Earlier this month , we’d been on a one week trip to Tokyo to attend an award ceremony and for the first two days we were put up at the Tokyu Stay, an extended stay hotel in Akasaka. A thirteen or fourteen story building ,the Tokyu Stay’s frontage was deceptively small , but inside it opened out with 200 rooms arranged around a central courtyard. It was roughly comparable to a Holiday Inn in the U.S but there were several interesting differences.
Sizewise , the room was definitely smaller , perhaps 3/4 that of a U.S hotel room . Not surprising , because the Japanese are smaller in stature. We found it perfectly adequate , if a l-i-t-t-t-le bit cramped. However , there were many , many things about it that we loved.
The first was the mattresses and pillows , which had just the right amount of firmness. In the states , I find the mattresses too soft . Some may equate that with luxury but , as for me , I am not comfortable sleeping on them . I also loved the temperature controls . At the Tokyu Stay , the room thermostat allowed guests to adjust the room temperature to the exact temperature they desired .After a bit of mental math , converting degrees Farenheit to degrees Centigrade , we did just that and were comfortable throughout the night .
My biggest applause though was reserved for the toilet amenities where we got our first experience of the Japanese toilets we’d only read about . To begin with , the toilet seat was heated which , in the middle of winter , is a source of enormous well-being . Blessings be on its inventor , surely one of the great benefactors of mankind. Blessings also on the head of the person(s) who invented the various controls on the Japanese toilet. Our toilet had a “shower” and a ” bidet” function . When the proper button was pressed , a strategically aimed jet of water cleansed one’s nether parts . Pressing another button halted the flow . These refinements enabled one to avoid using toilet paper ,if one so desired. This was an important consideration because the toilet paper in Japan , as in many other countries , is tissue thin and maddeningly non-absorbent.
One other thing we noticed about the bathroom amenities was that the body wash , shampoo , and conditioner were in large , refillable pump dispensers . A refreshing change from the dinky little dispensers in U.S hotel rooms . But then , Japanese hotel guests do not think that the room price entitles them to make away with th the soap, shampoo, etc .
Our hotel stay entitled us to breakfast and we were given breakfast coupons for the adjoining Jonathan’s Cafe , part of a Tokyo restaurant chain. There we had a choice of set breakfasts , four of them Western style , four Japanese style . I had the Western # 1 … scrambled eggs, one slice of toast ( 3/4 inch thick), a paper-thin slice of ham , one sausage , coffee and juice with free refills. Both the ham and the sausage were very tasty but it would have been more enjoyable if the food had been hot instead of merely lukewarm . Even the coffee wasn’t hot as we have come to expect.

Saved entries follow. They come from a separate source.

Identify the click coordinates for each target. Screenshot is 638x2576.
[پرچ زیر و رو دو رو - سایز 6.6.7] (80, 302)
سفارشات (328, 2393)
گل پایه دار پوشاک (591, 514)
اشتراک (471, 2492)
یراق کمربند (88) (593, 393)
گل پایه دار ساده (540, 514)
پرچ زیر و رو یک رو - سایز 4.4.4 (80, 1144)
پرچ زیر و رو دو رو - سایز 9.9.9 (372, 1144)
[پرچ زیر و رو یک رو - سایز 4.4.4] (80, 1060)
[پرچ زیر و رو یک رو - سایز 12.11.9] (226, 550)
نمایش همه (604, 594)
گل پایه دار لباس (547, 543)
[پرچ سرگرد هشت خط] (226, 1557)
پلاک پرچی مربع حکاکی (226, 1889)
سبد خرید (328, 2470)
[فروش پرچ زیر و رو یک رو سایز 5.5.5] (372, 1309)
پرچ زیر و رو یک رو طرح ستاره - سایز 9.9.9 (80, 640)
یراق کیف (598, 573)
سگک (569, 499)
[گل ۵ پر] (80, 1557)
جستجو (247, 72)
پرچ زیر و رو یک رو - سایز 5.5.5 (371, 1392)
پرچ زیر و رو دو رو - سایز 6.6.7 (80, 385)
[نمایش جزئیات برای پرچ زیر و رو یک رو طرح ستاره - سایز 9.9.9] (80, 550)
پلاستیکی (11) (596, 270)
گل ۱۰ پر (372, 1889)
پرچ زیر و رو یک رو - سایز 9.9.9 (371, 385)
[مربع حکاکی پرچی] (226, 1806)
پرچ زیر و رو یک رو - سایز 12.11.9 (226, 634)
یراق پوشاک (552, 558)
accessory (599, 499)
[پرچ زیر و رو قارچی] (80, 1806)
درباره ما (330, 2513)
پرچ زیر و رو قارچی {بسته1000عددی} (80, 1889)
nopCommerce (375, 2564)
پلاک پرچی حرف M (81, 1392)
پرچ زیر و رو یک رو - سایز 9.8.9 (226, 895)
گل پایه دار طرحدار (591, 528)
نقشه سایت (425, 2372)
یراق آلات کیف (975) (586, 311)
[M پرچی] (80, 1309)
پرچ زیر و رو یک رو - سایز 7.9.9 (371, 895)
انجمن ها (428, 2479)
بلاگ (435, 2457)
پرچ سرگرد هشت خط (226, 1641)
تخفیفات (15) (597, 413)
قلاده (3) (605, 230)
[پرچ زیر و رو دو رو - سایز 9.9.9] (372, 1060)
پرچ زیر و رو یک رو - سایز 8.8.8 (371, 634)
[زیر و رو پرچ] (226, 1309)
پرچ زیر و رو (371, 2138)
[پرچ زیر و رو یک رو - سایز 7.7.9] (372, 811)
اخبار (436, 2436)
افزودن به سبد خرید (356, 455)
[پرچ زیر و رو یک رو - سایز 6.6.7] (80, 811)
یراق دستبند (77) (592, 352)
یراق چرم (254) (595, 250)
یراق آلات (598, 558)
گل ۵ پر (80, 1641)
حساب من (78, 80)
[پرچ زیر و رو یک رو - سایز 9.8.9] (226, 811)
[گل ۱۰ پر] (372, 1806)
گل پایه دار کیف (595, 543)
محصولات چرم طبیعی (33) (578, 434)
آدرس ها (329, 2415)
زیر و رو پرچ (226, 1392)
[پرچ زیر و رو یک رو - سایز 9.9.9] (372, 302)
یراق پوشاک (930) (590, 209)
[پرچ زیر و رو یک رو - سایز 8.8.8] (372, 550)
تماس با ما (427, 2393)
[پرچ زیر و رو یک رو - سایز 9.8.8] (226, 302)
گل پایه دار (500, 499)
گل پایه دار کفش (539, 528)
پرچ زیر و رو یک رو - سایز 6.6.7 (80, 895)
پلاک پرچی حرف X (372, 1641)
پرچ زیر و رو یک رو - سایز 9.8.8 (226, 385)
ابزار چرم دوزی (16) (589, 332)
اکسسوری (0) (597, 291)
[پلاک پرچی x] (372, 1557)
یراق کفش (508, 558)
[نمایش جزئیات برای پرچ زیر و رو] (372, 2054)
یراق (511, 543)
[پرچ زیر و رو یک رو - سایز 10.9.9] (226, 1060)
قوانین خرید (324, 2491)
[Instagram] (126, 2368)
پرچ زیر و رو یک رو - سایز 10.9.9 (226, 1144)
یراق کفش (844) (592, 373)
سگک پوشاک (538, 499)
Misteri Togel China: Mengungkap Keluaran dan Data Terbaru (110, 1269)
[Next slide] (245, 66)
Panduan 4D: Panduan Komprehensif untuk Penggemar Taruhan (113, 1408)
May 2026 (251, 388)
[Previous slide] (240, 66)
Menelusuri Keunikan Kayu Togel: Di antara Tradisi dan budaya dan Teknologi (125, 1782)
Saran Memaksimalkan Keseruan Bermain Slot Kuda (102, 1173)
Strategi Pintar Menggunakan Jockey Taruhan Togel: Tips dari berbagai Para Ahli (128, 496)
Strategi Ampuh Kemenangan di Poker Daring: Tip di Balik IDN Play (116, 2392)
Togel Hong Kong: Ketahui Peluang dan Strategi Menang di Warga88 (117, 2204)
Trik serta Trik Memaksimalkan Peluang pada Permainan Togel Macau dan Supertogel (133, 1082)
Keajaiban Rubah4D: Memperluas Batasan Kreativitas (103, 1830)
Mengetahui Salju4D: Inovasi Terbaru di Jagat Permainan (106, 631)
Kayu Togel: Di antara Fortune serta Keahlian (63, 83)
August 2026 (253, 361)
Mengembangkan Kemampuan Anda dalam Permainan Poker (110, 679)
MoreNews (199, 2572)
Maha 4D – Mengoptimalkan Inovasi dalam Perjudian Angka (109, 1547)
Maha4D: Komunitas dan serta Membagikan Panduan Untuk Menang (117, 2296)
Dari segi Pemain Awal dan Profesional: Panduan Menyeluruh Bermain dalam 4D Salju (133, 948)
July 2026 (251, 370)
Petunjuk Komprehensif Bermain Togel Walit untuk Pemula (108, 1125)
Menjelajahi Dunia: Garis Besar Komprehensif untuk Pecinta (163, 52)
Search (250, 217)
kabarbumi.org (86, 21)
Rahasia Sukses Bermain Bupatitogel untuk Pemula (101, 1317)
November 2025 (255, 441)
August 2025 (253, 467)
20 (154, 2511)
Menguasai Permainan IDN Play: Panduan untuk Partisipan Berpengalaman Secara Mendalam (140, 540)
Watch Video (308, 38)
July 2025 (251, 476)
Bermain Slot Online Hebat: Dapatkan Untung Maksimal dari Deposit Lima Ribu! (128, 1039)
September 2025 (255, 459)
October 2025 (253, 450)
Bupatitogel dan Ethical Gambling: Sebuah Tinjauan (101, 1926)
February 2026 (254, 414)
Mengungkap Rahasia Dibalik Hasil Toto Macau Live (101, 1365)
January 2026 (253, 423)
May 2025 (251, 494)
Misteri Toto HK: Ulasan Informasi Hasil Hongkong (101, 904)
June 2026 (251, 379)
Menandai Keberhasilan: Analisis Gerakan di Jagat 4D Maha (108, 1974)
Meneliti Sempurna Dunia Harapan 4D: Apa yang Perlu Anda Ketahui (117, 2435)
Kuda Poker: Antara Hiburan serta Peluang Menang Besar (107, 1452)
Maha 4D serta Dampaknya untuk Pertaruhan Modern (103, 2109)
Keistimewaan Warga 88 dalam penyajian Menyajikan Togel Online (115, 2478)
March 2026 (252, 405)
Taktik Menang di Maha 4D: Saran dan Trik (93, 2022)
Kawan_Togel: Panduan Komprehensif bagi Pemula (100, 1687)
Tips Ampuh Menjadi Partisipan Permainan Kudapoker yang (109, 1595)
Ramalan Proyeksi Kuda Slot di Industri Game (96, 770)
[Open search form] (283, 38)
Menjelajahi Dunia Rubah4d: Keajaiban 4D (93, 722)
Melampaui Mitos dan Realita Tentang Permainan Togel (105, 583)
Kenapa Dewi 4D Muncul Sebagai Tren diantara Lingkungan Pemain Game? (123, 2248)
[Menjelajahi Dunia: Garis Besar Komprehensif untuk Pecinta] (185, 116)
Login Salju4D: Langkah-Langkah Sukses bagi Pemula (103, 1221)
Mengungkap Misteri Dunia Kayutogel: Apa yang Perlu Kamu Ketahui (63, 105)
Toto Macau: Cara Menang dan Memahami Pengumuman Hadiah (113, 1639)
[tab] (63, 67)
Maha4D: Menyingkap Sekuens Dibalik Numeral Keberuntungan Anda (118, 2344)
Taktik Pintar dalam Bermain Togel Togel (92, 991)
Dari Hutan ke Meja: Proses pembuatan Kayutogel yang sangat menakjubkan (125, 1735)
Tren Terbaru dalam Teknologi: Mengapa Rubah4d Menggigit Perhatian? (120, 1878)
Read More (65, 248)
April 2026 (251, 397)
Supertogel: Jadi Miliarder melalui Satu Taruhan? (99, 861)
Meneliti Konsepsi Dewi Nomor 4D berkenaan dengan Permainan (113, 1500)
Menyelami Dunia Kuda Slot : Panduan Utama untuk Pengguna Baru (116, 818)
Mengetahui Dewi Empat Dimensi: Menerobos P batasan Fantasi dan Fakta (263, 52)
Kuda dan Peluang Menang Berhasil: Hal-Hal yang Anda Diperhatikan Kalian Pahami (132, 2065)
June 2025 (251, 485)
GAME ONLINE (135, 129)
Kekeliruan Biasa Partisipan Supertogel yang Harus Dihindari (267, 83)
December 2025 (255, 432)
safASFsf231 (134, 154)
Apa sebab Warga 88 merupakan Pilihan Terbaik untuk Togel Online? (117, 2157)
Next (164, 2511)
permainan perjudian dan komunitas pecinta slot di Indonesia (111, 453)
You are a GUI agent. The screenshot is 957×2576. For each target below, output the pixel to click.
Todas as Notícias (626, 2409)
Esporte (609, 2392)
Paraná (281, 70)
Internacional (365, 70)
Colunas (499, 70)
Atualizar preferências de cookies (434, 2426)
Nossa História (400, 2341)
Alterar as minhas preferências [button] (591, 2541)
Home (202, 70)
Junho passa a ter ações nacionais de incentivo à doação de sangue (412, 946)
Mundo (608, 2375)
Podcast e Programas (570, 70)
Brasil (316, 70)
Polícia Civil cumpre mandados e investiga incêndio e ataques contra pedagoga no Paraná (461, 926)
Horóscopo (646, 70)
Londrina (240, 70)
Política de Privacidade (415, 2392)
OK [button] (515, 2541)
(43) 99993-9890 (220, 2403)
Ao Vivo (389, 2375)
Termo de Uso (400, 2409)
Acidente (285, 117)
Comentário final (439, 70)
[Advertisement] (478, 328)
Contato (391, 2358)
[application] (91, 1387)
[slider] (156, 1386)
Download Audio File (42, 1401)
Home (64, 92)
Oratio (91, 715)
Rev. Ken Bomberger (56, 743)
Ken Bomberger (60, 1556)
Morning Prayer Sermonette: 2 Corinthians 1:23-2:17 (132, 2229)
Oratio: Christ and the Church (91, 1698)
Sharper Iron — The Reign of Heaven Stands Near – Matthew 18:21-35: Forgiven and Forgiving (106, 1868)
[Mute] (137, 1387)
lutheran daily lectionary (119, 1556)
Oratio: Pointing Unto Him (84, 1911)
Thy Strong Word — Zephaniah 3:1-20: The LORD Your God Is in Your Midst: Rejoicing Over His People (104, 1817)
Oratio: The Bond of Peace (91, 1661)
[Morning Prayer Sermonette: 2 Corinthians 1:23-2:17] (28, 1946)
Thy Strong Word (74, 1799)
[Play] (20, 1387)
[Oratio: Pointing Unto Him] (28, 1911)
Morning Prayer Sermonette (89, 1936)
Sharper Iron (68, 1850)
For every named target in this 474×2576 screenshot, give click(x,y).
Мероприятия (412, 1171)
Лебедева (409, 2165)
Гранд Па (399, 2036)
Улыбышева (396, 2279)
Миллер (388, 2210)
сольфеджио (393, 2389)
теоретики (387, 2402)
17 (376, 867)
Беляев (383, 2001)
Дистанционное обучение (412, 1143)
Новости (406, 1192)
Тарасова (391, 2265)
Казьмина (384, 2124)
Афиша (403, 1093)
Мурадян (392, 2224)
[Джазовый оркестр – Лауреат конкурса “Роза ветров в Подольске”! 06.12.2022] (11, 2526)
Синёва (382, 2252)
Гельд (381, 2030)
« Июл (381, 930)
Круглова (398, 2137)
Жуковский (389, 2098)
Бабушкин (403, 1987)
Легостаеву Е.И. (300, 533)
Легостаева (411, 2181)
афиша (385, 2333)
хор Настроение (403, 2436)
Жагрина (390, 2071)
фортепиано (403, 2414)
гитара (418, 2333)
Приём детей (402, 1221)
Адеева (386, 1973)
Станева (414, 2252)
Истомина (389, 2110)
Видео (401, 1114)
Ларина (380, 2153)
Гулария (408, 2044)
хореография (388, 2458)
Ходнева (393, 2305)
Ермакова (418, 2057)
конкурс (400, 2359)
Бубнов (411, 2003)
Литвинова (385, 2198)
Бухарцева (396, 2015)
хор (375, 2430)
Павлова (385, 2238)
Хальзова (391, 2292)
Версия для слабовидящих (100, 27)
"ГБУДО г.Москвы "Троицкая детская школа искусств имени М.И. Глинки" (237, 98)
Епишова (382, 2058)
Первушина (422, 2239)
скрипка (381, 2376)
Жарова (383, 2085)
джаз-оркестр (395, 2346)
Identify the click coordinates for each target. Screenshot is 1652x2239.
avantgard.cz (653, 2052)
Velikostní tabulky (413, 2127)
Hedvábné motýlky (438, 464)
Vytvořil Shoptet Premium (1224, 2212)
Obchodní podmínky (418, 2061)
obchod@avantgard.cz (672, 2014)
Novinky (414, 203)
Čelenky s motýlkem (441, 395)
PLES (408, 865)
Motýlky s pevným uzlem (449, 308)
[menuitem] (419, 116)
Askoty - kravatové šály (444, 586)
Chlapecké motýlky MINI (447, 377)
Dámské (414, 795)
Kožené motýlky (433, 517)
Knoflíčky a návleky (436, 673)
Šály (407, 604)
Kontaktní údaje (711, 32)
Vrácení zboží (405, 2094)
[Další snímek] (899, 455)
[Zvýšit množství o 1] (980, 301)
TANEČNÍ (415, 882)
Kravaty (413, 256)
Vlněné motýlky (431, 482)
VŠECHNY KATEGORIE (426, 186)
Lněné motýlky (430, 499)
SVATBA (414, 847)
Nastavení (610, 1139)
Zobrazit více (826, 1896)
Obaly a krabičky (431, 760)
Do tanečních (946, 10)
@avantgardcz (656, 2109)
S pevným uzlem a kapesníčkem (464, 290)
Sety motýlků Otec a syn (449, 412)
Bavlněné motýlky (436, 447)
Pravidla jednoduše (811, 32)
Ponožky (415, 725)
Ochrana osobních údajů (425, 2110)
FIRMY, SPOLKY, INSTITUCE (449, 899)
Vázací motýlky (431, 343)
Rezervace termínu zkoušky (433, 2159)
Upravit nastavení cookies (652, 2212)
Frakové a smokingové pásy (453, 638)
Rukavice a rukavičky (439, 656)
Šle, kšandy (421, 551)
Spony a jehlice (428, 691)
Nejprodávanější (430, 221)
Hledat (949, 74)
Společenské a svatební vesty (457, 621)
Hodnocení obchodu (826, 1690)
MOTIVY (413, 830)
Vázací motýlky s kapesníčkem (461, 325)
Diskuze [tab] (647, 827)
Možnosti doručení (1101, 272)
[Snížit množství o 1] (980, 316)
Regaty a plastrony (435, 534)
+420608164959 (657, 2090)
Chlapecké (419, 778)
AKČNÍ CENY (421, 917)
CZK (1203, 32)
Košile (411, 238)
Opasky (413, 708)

However , the waitress was so obliging and polite we didn’t feel like asking her to warm up everything.
One other thing we noticed at the restaurant is that everything was rationed out ; there was no waste . Patrons got one sausage , one slice of ham , one slice of toast, one pat of butter and one little container of jam . (Elsewhere, we noticed that even paper napkins and tissues were doled out very sparingly .) A welcome change from the U.S where there is so much waste at the all-you-can eat buffet tables. It also explains why Tokyo is so clean and litter free.